Una vera e propria batosta: i rendimenti dei fondi di previdenza integrativa nel 2022 hanno perso in media il 10%. Nello stesso periodo il Tfr lasciato in azienda si è rivalutato dell’8,3%. Lo rivela l’ultimo report della Covip, la commissione vigilanza sui fondi pensione.
Tfr quindi batte fondi di previdenza integrativa? Nel 2022 si. In un orizzonte più lungo - «proprio del risparmio previdenziale» - invece la partita resta aperta.
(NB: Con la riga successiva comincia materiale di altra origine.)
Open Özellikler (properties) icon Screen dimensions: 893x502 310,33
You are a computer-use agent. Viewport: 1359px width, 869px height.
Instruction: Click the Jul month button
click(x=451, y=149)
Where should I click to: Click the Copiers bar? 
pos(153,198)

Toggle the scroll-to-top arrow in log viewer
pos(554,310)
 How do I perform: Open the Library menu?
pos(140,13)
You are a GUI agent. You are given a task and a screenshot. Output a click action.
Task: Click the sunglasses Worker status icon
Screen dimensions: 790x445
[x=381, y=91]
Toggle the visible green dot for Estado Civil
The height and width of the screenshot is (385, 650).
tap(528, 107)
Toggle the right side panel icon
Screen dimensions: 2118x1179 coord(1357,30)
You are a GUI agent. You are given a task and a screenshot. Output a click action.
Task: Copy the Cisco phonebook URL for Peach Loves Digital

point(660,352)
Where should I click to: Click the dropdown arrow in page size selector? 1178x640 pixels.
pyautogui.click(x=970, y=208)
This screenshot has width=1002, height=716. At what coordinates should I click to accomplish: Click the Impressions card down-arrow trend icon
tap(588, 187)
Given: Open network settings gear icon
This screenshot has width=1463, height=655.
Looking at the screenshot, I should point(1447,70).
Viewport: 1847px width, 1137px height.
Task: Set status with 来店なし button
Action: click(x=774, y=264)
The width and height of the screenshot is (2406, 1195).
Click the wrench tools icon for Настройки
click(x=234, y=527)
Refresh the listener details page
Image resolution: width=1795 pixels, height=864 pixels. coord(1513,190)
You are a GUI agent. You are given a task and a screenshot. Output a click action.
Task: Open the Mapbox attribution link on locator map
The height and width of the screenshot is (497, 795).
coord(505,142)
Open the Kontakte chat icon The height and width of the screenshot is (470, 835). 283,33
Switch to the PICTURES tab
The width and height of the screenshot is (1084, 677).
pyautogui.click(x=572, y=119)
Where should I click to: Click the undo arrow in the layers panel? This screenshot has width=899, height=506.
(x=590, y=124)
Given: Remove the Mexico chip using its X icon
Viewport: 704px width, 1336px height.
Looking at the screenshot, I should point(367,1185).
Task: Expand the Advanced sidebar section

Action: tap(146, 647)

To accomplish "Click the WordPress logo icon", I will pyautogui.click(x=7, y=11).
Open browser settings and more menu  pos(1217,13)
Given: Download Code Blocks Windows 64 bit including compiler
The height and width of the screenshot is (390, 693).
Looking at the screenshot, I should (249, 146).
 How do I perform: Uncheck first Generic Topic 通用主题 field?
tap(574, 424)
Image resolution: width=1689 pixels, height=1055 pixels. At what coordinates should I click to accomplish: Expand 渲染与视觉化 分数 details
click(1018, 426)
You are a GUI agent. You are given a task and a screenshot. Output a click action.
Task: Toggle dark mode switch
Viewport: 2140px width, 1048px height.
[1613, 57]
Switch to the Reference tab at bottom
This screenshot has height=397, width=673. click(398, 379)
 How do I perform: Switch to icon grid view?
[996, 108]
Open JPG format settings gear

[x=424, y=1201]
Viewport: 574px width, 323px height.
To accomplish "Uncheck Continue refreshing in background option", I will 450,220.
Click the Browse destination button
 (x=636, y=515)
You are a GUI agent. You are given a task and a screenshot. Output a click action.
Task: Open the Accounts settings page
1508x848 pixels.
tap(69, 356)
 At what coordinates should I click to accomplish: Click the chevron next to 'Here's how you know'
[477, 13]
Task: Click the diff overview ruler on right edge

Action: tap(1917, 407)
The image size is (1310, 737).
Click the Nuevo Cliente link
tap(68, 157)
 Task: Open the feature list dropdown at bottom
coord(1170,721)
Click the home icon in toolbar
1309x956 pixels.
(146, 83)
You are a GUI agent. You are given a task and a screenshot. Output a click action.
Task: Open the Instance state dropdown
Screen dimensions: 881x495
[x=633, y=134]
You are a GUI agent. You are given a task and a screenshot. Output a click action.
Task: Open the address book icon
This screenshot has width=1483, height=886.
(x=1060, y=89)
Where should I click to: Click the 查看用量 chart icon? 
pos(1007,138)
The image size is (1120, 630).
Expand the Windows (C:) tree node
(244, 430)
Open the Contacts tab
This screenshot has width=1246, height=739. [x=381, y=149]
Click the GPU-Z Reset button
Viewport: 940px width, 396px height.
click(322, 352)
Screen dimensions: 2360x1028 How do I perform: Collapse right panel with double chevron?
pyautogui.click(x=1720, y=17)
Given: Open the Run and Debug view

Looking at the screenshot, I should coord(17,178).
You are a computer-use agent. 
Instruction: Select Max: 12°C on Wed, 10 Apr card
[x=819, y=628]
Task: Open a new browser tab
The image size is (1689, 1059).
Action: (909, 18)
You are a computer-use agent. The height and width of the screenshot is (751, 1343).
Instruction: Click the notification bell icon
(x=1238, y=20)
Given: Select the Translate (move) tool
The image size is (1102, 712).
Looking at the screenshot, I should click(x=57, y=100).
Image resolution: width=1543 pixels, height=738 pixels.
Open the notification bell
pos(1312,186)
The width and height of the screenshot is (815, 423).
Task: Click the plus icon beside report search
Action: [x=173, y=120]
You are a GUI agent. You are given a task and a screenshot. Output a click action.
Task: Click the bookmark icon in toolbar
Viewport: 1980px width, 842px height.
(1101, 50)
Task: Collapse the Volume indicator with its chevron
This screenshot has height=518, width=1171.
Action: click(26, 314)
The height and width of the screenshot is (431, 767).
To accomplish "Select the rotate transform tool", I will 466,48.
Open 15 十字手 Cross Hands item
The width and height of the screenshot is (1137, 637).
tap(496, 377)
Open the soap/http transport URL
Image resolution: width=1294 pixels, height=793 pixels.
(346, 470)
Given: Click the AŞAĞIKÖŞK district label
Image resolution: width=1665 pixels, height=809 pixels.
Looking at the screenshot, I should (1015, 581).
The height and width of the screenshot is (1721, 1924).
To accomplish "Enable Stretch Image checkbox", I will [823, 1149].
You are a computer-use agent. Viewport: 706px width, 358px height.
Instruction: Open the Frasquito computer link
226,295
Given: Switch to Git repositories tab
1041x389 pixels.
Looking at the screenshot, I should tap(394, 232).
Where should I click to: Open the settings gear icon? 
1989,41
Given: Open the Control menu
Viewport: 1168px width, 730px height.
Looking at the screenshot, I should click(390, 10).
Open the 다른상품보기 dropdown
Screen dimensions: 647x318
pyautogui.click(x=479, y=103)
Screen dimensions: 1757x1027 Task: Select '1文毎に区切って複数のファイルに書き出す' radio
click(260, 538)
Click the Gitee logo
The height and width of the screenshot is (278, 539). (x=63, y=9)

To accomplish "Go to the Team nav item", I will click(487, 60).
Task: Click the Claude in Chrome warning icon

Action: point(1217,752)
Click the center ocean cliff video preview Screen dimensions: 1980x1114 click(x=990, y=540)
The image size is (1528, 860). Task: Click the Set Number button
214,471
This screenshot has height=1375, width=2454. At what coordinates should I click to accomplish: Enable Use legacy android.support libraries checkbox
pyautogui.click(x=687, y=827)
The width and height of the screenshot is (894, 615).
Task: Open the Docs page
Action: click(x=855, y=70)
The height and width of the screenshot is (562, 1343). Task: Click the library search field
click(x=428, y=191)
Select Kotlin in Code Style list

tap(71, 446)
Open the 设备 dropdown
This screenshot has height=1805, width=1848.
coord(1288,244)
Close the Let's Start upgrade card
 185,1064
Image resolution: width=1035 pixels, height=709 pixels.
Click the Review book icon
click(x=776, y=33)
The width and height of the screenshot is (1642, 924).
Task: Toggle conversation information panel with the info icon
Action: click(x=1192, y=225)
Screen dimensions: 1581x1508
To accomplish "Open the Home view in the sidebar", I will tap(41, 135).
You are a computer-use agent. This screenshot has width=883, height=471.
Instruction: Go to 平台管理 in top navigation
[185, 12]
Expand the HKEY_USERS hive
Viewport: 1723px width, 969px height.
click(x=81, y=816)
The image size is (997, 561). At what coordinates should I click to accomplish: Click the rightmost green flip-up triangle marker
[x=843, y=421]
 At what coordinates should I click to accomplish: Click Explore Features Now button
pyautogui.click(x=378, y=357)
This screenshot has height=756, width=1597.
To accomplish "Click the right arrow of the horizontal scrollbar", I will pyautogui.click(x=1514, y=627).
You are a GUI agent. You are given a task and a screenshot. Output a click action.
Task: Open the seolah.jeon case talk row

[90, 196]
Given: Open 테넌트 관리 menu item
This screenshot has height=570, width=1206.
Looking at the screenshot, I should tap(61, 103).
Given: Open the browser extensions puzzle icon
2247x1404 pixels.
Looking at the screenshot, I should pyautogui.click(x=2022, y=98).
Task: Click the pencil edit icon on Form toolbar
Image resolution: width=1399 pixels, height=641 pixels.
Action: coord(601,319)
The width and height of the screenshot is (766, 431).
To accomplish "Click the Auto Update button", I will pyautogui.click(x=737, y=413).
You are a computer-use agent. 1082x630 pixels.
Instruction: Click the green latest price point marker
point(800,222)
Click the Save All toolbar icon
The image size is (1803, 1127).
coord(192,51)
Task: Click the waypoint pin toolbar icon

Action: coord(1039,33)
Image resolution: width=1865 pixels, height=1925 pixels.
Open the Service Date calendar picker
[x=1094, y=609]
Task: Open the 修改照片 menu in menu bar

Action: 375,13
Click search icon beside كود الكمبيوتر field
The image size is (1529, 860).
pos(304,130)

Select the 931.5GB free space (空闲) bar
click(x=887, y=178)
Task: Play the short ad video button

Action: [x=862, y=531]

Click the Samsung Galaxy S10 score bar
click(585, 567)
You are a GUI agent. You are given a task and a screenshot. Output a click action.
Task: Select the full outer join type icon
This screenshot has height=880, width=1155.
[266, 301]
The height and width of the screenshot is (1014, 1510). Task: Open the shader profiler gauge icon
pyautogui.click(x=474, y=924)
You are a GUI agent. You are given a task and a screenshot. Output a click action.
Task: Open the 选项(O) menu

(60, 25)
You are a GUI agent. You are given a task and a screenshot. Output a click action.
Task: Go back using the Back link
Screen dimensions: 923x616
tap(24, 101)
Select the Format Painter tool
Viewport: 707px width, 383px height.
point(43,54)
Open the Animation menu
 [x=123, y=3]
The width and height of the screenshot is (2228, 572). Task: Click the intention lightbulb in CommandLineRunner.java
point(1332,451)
Nei dieci anni tra l’inizio del 2013 e fine 2022, ad esempio, a fronte di una rivalutazione annua del Tfr pari al 2,4%, «il rendimento medio annuo composto, al netto dei costi di gestione e della fiscalità, è stato pari al 2,2% per i fondi negoziali, al 2,5% per i fondi aperti».
Si tratta di dati molto importanti anche per il confronto sulla riforma della previdenza. Perché di fronte a questi risultati, la tesi che i fondi di previdenza complementare siano indispensabili per chi, come gli attuali giovani, rischia di avere in futuro una pensione quasi da fame, vacilla. A meno che non vengono rafforzate notevolmente le agevolazioni fiscali.
I DATI
Nel dettaglio nel 2022 i rendimenti netti sono stati pari al -9,8% per i fondi negoziali, al -10,7% per i fondi aperti e del -11,5% per i PIP (Piani pensionistici individuali). Gli iscritti sono aumentati (+5,4% pari a 564.000 posizioni in più) arrivando a 9,2 milioni. Circa la metà dei nuovi iscritti sono “obbligati” : 200.000 arrivano dai contratti collettivi che prevedono l’iscrizione automatica dei nuovi assunti; 80.000 sono i neoassunti del pubblico impiego per i quali è scattato il silenzio-assenso. Sono aumentate anche le entrate da contributi (+4,2% per un totale di 13,9 miliardi di euro ), ma le risorse a disposizione della prestazioni sono diminuite di 7,7 miliardi di euro attestandosi a 205 miliardi di euro.